At this point it probably seems like I’m purposely fucking things up. I mean, how could I possibly burn a loaf of bread, twice?
Just like last time, I have to blame my EZ-Bake. Seriously, though. That’s not a cop-out. I’ll admit that I suck balls at being a “domestic goddess.” I’ve come to terms with that…kind of. But it just simply isn’t my fault that my oven is the size of a microwave and distributes heat as precisely as a blind person would fill in a color-by-numbers.
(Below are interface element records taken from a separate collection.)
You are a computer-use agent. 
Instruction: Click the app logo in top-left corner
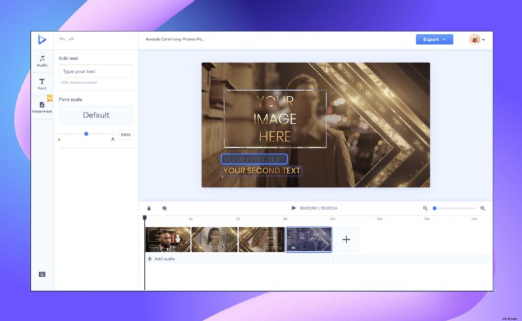coord(42,39)

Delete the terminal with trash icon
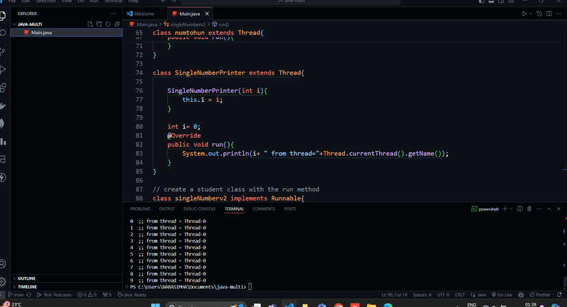(x=529, y=209)
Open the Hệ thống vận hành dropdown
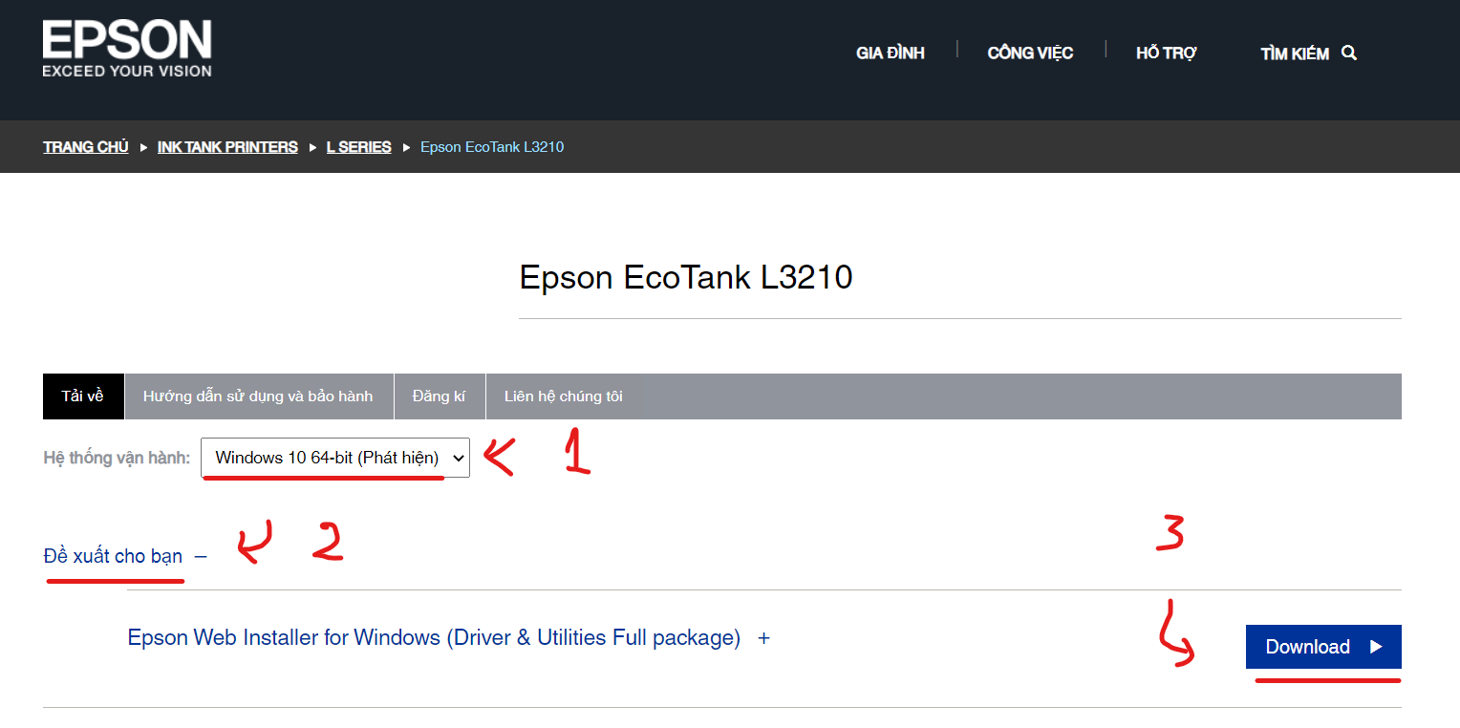 (x=334, y=458)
So, on to the subject of this post, and a more heartening reflection. Yesterday, I decided to bake banana bread. Not for my own purposes, but because my girlfriend’s smile is the most adorable, sparkly, lights-up-a-room smile you can imagine, and I thought that baking her something would elicit this response. (Also because I did that thing where you buy a bunch of bananas, forget that you have them and buy another bunch.)
I found a simple recipe to follow, which I expertly augmented to my liking.
Here’s what you’ll need:
• A bunch of really ripe bananas. And by “a bunch,” I mean 3 or 4.
• 1/3 c melted butter
• A handful of chocolate chips/walnuts (I had these on hand)
• 1 c sugar
• 1 egg, beaten
• 1 tsp. vanilla
• 1 tsp. baking soda
• A pinch of salt (I added a good bit since there’s so much sugar)
• 1 1/2 c all-purpose flour
Mix all of the shit together. Yep, it’s that easy. The best part is smashing the bananas—I used my hands, like a barbarian. It feels like the kind of thing you always wanted to do as a kid and still kind of want to do but can’t because you’re now an adult. I’ve seen home videos of myself as a toddler burying my fists in birthday cake. Totally indulged. But someone had to clean me…I’ll be damned if my future children ever touch anything. Maybe I’ll wrap their little hands in plastic wrap.
Bake this in a loaf pan at 350 degrees for, the recipe says, one hour.
One hour. After 45 minutes, one side of my loaf was black. Wtf? Really, I cannot take responsibility for this. It’s a fluke.
I have not tried the bread yet, but I’ll have to let you know how it tastes. But I have to admit, much like that anorexic aphorism promises, nothing tastes as good as self-pity feels.